- RECORDS PROVIDED -
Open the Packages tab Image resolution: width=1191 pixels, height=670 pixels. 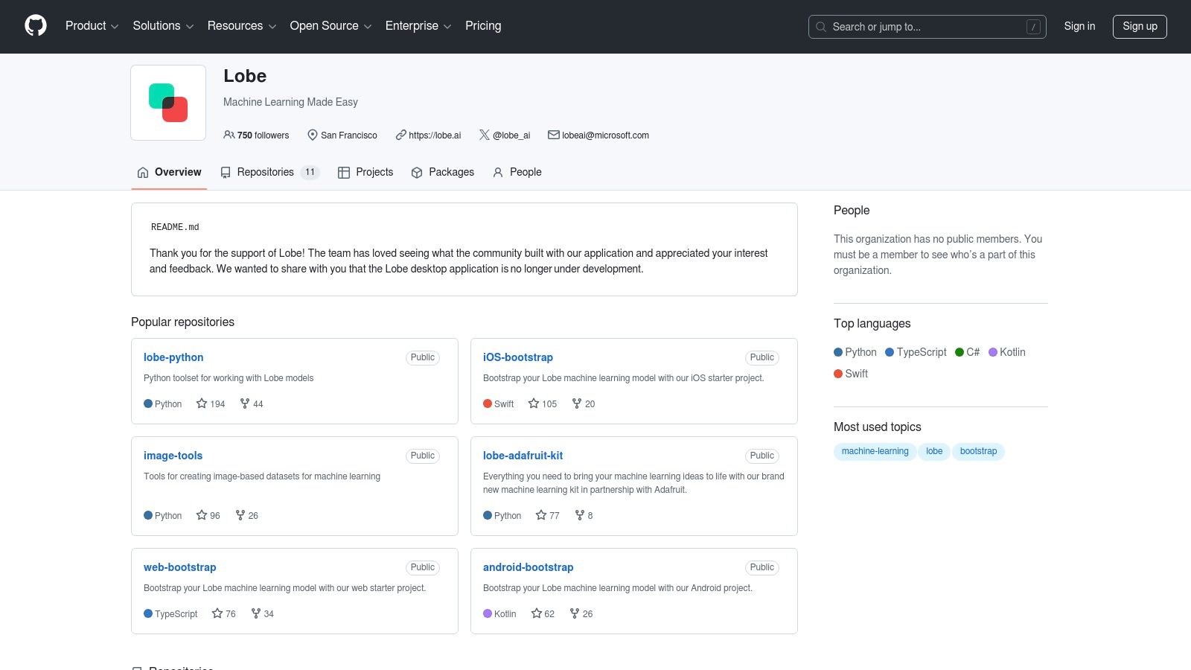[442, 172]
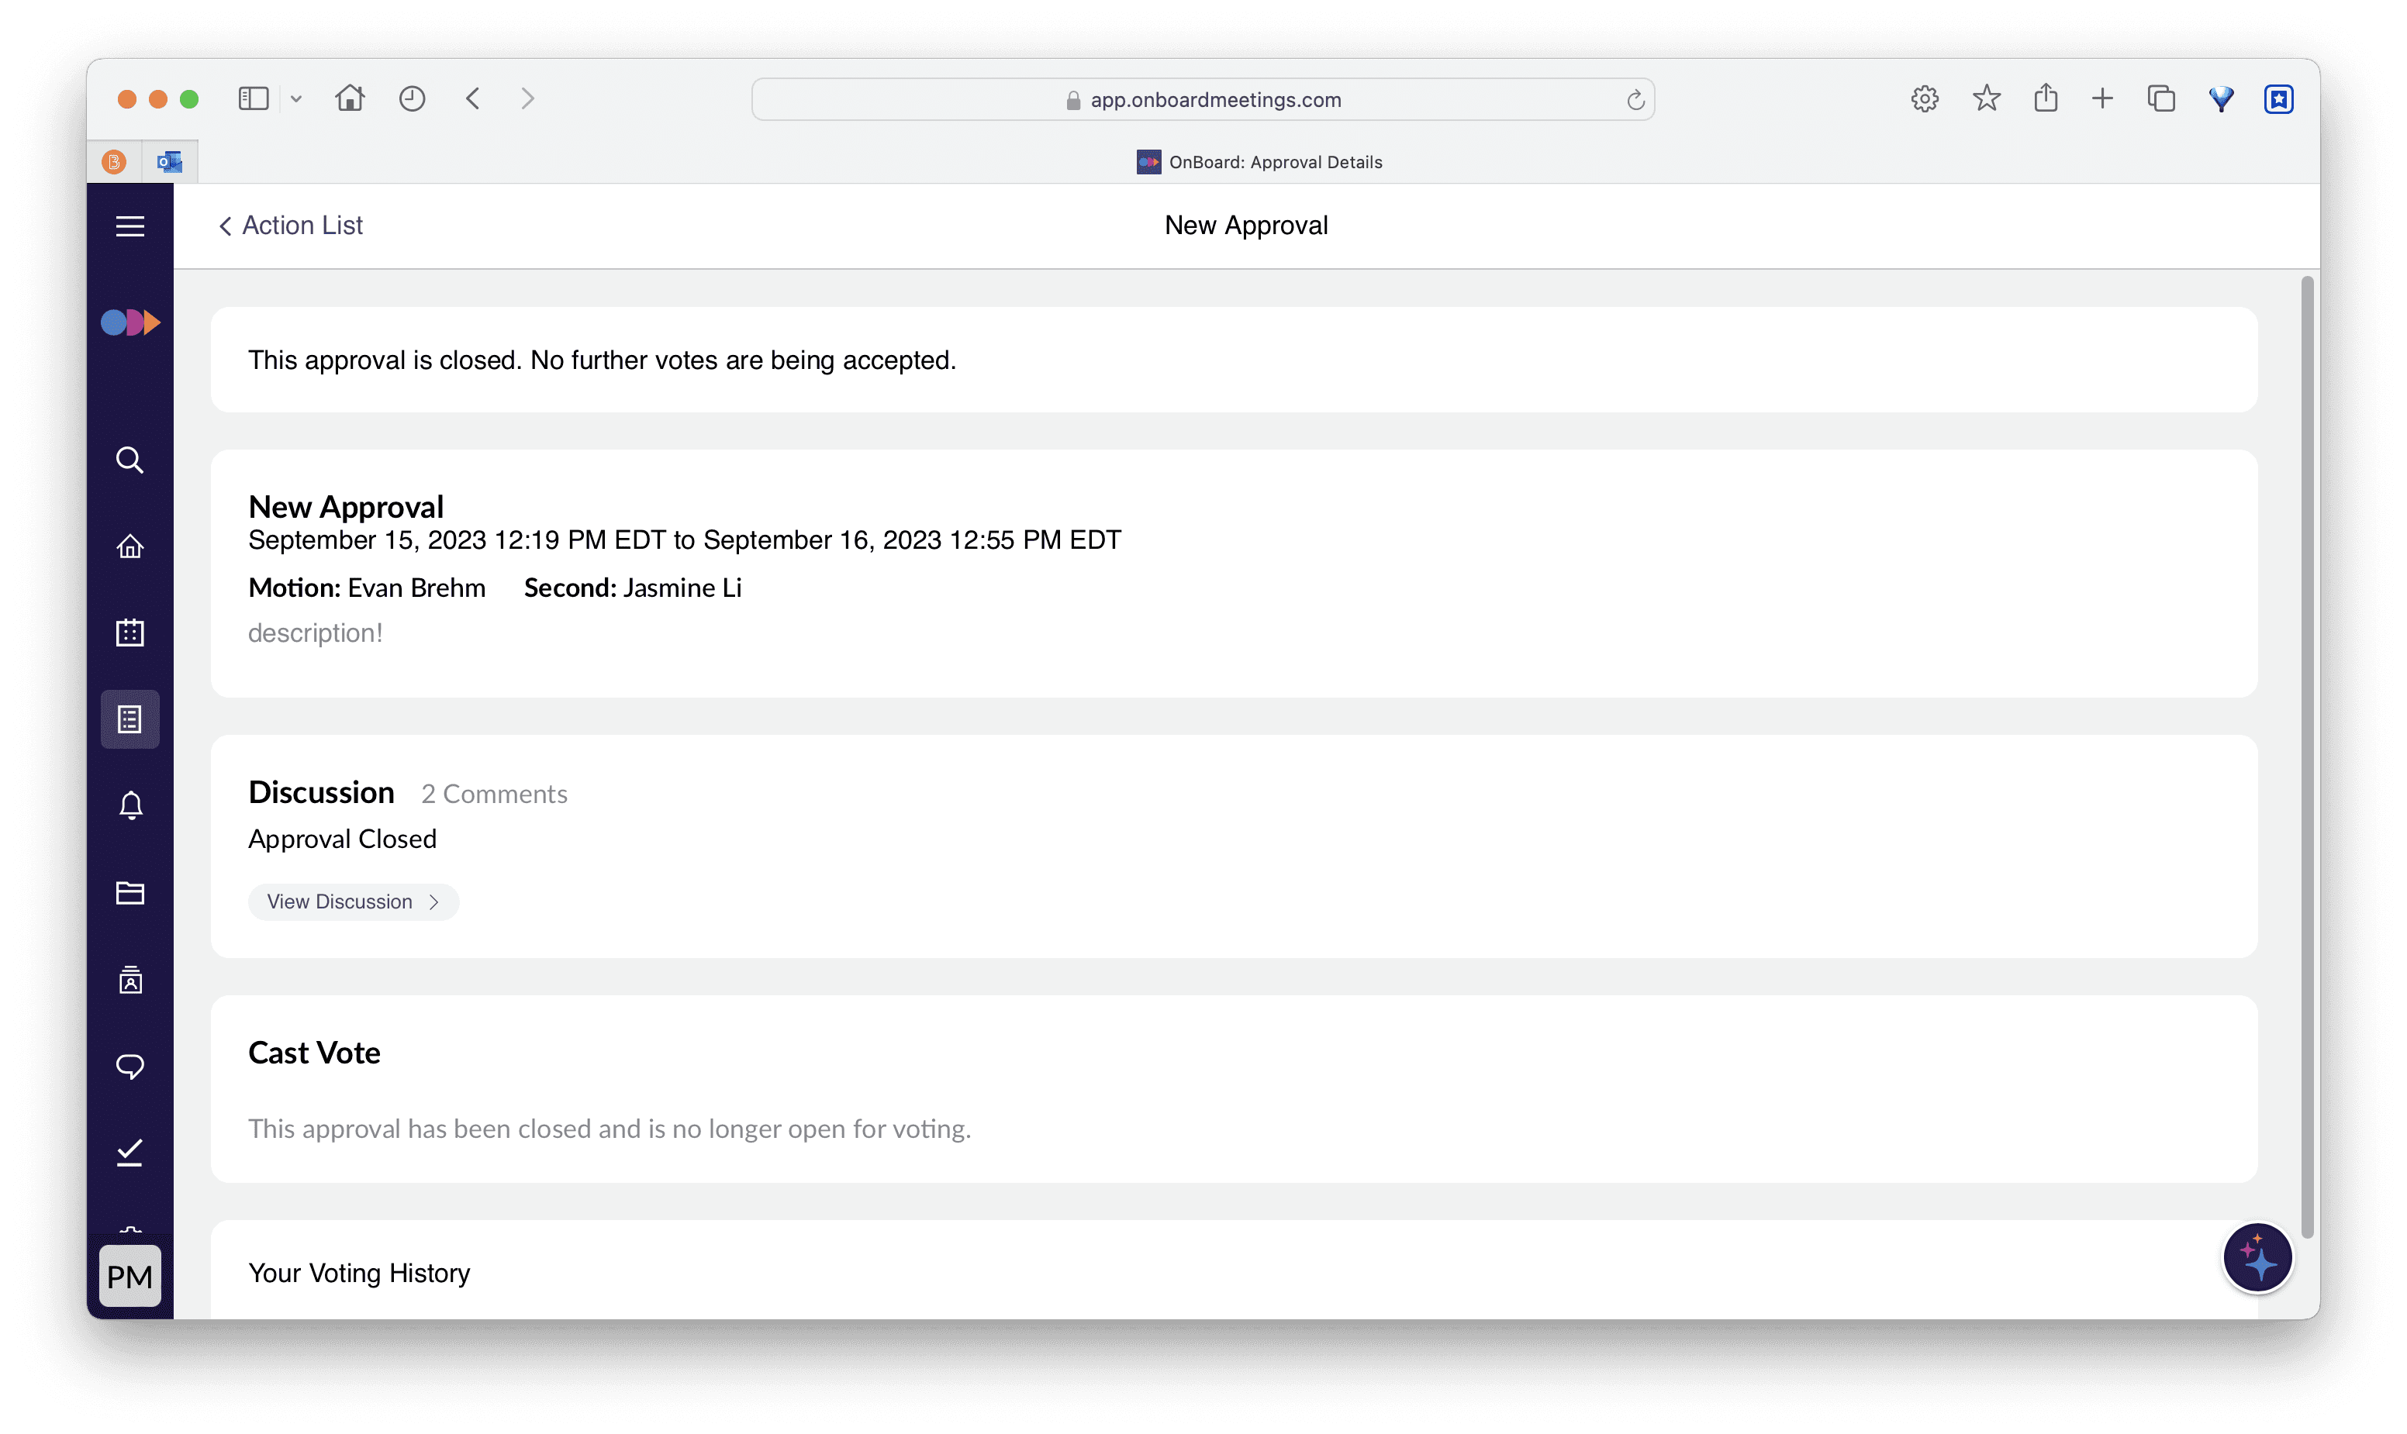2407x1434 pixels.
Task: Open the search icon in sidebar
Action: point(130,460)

--

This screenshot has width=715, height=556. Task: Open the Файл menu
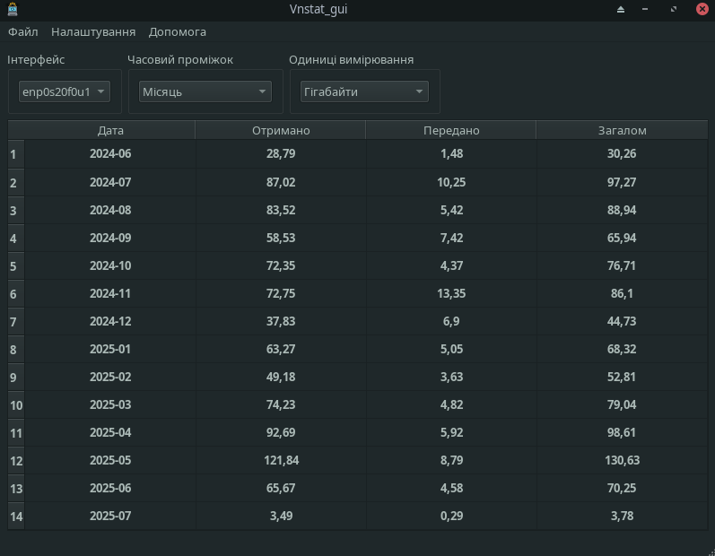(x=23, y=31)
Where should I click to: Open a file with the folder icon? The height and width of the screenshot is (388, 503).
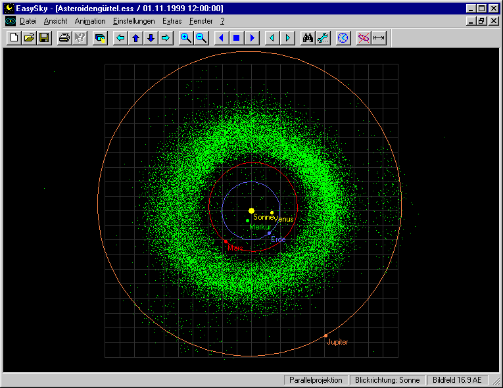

---

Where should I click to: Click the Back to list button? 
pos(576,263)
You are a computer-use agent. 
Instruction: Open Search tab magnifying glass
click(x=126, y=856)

- CHALLENGE -
Output the lines of the data exactly, from the line with "This screenshot has" up to and including the line with "Where should I click to: Open", and leave the pictures out of your answer.

- THE ANSWER -
This screenshot has width=715, height=556. Task: Open the Файл menu
(x=23, y=31)
Where should I click to: Open a file with the folder icon? The height and width of the screenshot is (388, 503).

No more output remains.